Every day for a week, I found five distinct things for which I was thankful. They had to be different every day. I couldn’t get away with just being grateful for my wonderful husband. But I could, suggested Collie Conoley, another colleague and noted positive psychologist, express my gratitude for specific aspects of a certain person each day.
He’s a great cook. He always puts our family first. He’s a stone-cold fox.
By the end of that week, I found myself slowing down a little. Taking time to notice things I might have walked past before, like a monarch butterfly or a bunch of students laughing together in the quad. One good thought led to another. These kids are so smart. And optimistic. It gives me so much hope for the future!
… I read a glowing review of business executive and lecturer Sheryl Sandberg’s latest book, Option B: Facing Adversity, Building Resilience, and Finding Joy. In it, Sandberg — a tragically young widow — outlines how the practices I’ve come to identify with positive psychology helped her emerge from the crippling morass of grief and reclaim a measure of joy in her life.
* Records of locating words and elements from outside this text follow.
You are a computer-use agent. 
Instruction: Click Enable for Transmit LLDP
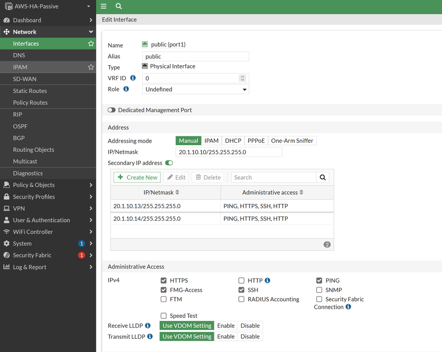226,336
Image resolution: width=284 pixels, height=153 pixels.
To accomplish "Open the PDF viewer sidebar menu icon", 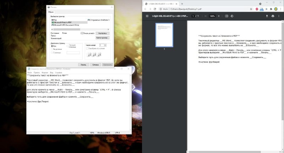I will [x=147, y=16].
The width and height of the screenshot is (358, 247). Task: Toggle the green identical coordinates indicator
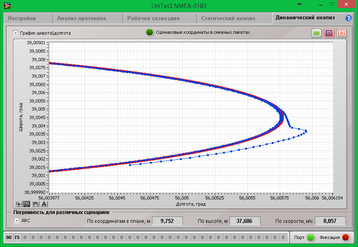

I thought, If she can do it, so can I.
I started looking for my five moments of gratitude in each day. Like riding the proverbial two-wheeler, it wasn’t hard to get back in the swing of it once I got started.
I am surrounded by love.
Friends brought meals every day this week.
My oldest son took his vacation to come and help out at home. He took me to all my medical appointments, and made me laugh by titling his spring break, “Driving Miss Leslie.”
An unexpectedly wet spring and the quiet kindness of a colleague with a green thumb made sure my plants stayed alive until I could care for them again.
… and he may be more gray than not, but my wonderful husband is still a stone-cold fox.
Life will never be perfect. I still see news stories that distress me. The traffic in my city is maddening. I wish I could speed up my recovery. But with just one simple exercise, I’m rediscovering the serenity of that old prayer: accepting the things I can change, working without complaint to change what I can, and being wise enough to know the difference.
And all it took was a little gratitude.”